## TEXTAUSZUG
Das Wasser ist so klar, dass man mit bloßem Auge weit in die Tiefe schauen kann, und die Landschaft drumherum wirkt fast surreal: senkrecht fallen die Felswände ab, bis zu 600 Meter hoch, und von oben stürzen schmale Wasserfälle direkt ins Tal. Während das Boot fast lautlos über die spiegelglatte Oberfläche gleitet, verändert sich der Blickwinkel ständig – mal dominiert das Grau der nackten Felsen, mal das satte Grün der Wälder, und immer wieder öffnet sich der Himmel in einem unglaublichen Blau. Die Kontraste sind heftig und Fotografieren ist gar nicht so einfach, unsere Augen sind immer noch besser als die beste Kameratechnik. Da wirkt der Himmel auf manchen Bildern etwas ausgeblichen.

## GESAMMELTE DATEN
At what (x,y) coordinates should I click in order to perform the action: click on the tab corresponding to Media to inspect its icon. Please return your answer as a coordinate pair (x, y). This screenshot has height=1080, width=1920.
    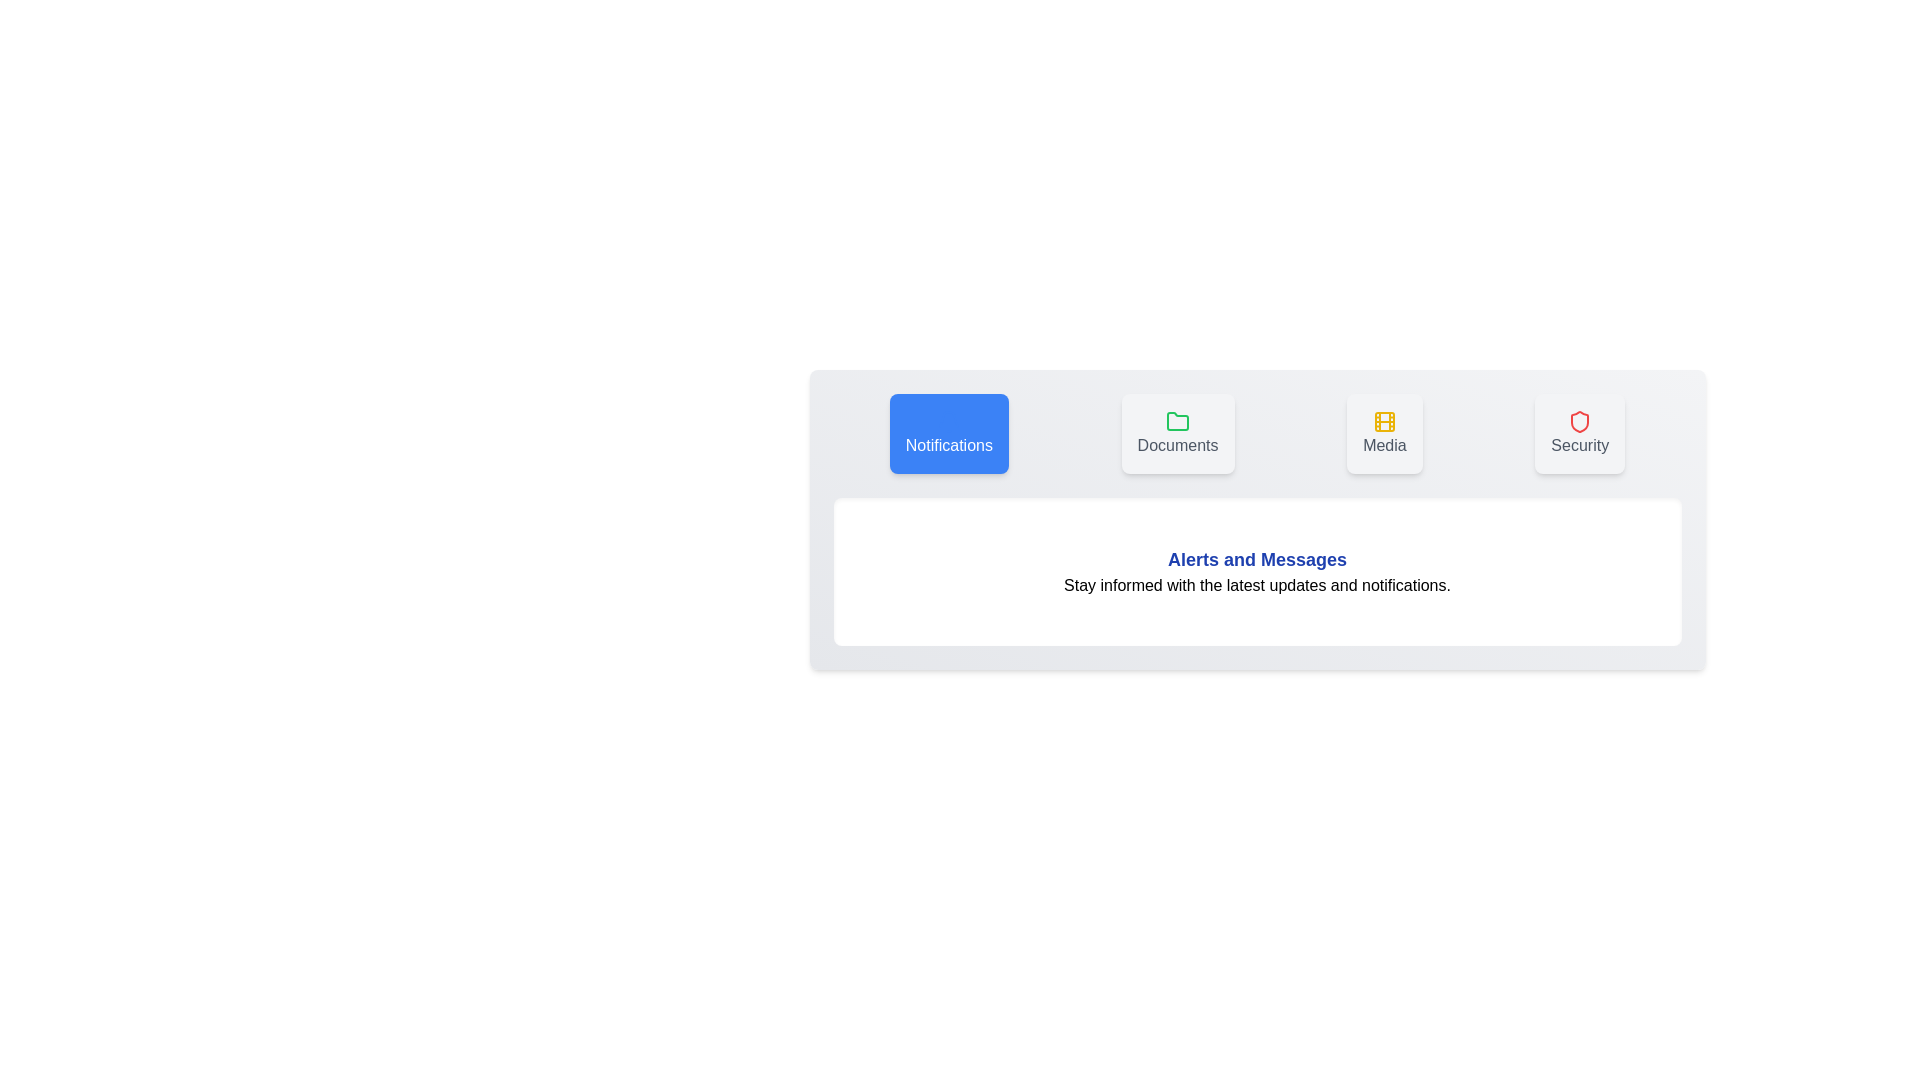
    Looking at the image, I should click on (1384, 433).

## AUFGABEN
(1) Entscheide für jede Aussage, ob sie mit dem Textauszug übereinstimmt, und belege dein Ja oder Nein mit einem wörtlichen Zitat. (a) Die Felswände sind bis zu 600 Meter hoch. (b) Das Boot fährt mit lautem Motorengeräusch über das Wasser. (c) Die Kameratechnik ist besser als das menschliche Auge.
(2) Was stürzt laut dem Textauszug von oben direkt ins Tal?
(3) Erkläre mit den Angaben aus dem Textauszug, warum das Fotografieren dort nicht einfach ist.

## LÖSUNGEN
(1)
(a) Ja: „bis zu 600 Meter hoch“
(b) Nein: „fast lautlos über die spiegelglatte Oberfläche“
(c) Nein: „unsere Augen sind immer noch besser als die beste Kameratechnik“

(2) Schmale Wasserfälle.

(3) Die Kontraste sind heftig, und die Augen sind immer noch besser als die beste Kameratechnik. Deshalb wirkt der Himmel auf manchen Bildern etwas ausgeblichen.